South Africa's government offered tax incentives in 2019 as part of a programme to encourage retailers to source more goods locally, but the recent spate of supply chain problems in Asia has added urgency to what had been a slow shift.

Clothing and shoe retailers globally are grappling with strained supply lines that have driven up shipping costs and times, which means products take longer to arrive in shops.

Mr Price, owner of clothing, homeware and sports chains, currently sources 40.3% of its products from China and 39.2% from South Africa.

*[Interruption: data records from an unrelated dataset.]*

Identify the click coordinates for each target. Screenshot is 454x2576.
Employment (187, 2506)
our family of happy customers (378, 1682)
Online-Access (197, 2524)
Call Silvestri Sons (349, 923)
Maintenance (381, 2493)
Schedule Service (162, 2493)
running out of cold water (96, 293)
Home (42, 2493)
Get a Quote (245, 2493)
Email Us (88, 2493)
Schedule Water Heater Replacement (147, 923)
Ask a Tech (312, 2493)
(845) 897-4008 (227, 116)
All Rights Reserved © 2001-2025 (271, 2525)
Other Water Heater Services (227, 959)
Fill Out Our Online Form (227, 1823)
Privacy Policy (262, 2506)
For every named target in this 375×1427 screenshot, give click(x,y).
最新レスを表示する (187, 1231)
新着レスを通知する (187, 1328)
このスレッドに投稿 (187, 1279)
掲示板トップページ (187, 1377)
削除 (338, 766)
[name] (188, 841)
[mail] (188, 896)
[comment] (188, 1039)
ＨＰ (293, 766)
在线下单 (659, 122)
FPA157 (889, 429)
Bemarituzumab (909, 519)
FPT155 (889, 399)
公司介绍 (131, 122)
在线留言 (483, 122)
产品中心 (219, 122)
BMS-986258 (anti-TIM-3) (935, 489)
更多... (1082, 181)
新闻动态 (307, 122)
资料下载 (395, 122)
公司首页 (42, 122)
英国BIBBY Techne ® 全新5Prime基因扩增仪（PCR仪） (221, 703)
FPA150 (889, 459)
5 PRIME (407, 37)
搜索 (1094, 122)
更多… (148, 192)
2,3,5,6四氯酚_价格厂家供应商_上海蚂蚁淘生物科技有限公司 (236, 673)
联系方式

CEO Mark Blair said the group would increase the units of its products sourced locally to 100 million from 79.1 million in the medium term.

"Over the last 12 months we've on-boarded 43 new local manufacturing suppliers and when you do those kind of things one of the consequences is that you reduce your dependence on China, which came down 230 basis points year on year from last year," Blair told analysts.

Mr Price is also diversifying into other strategic markets, which Blair did not want to mention yet.

Similarly, upmarket rival TFG said earlier this month it wanted to manufacture 30 million pieces of clothing a year locally within four years, up from 11.5 million currently, and is adding furniture and jewellery to its growing local list.

Mr Price reported a 34.4% rise in half-year headline earnings per share, with retail sales increasing 37.8% to 11.9 billion rand ($750.53 million), boosted by acquisitions and marking a rebound from a low base in 2020 when it was affected by virus-related lockdowns.